**What you need to do**
Reproduce exactly, and only, the lines below from the one containing "Where should I click to: Click the Создать" through the one containing "Given: Select the pan hand tool in toolbar".

Material shown Start Marker

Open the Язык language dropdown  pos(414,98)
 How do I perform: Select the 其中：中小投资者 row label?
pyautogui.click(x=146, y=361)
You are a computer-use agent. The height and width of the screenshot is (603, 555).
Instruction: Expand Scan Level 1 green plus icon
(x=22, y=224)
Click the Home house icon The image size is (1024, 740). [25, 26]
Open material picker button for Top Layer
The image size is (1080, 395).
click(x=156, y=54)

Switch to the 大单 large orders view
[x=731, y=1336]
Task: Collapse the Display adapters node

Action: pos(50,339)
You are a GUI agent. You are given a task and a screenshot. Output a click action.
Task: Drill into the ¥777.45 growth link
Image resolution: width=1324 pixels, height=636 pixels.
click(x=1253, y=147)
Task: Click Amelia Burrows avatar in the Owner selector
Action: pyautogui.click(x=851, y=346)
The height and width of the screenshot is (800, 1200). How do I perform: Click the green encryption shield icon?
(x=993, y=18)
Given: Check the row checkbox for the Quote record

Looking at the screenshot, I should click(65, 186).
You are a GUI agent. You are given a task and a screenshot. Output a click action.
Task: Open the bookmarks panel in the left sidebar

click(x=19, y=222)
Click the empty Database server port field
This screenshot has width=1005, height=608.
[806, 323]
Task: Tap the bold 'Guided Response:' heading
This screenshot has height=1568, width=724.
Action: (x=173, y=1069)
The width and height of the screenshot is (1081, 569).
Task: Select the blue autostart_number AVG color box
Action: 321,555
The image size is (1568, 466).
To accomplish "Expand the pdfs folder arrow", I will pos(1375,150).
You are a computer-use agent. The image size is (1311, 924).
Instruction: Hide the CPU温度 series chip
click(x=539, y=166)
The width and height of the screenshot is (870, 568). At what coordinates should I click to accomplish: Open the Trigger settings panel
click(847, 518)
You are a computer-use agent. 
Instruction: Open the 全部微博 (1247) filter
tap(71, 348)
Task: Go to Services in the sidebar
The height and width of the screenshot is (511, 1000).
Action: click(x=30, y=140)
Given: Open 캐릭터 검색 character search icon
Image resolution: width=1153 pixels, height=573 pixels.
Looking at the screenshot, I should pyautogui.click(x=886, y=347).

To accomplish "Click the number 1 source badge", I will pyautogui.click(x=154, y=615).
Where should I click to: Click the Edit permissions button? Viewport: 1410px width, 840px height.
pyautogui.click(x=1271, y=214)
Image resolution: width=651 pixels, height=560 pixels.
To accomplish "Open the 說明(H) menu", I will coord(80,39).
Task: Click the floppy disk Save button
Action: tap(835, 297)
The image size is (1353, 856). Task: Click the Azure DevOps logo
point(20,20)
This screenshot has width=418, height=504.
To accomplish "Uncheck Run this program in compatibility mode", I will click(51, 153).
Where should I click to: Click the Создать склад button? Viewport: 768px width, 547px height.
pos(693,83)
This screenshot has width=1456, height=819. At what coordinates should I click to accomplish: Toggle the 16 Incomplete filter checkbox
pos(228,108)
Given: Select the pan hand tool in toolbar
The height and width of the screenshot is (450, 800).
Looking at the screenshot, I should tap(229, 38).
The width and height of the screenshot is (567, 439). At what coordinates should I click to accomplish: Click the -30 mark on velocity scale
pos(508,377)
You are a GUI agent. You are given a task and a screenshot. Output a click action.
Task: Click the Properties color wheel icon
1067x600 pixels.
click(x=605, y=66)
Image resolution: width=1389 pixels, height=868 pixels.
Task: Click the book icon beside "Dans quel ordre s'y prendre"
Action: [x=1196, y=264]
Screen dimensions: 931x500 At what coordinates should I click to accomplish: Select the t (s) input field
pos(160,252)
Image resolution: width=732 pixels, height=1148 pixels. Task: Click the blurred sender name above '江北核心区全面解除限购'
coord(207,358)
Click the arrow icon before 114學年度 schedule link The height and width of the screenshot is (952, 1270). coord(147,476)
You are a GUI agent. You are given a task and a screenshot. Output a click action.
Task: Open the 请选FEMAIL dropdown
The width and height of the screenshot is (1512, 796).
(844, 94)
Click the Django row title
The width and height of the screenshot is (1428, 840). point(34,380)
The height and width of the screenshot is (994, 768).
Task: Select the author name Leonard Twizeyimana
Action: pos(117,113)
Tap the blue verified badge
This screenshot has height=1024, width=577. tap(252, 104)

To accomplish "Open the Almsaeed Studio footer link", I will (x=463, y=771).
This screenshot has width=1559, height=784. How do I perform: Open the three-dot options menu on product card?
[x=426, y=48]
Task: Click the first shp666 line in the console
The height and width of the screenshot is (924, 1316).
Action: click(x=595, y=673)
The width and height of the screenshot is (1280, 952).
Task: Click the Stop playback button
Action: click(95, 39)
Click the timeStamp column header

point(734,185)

Material shown End Marker

**Response**
Where should I click to: Click the Создать склад button? Viewport: 768px width, 547px height.
pos(693,83)
This screenshot has width=1456, height=819. At what coordinates should I click to accomplish: Toggle the 16 Incomplete filter checkbox
pos(228,108)
Given: Select the pan hand tool in toolbar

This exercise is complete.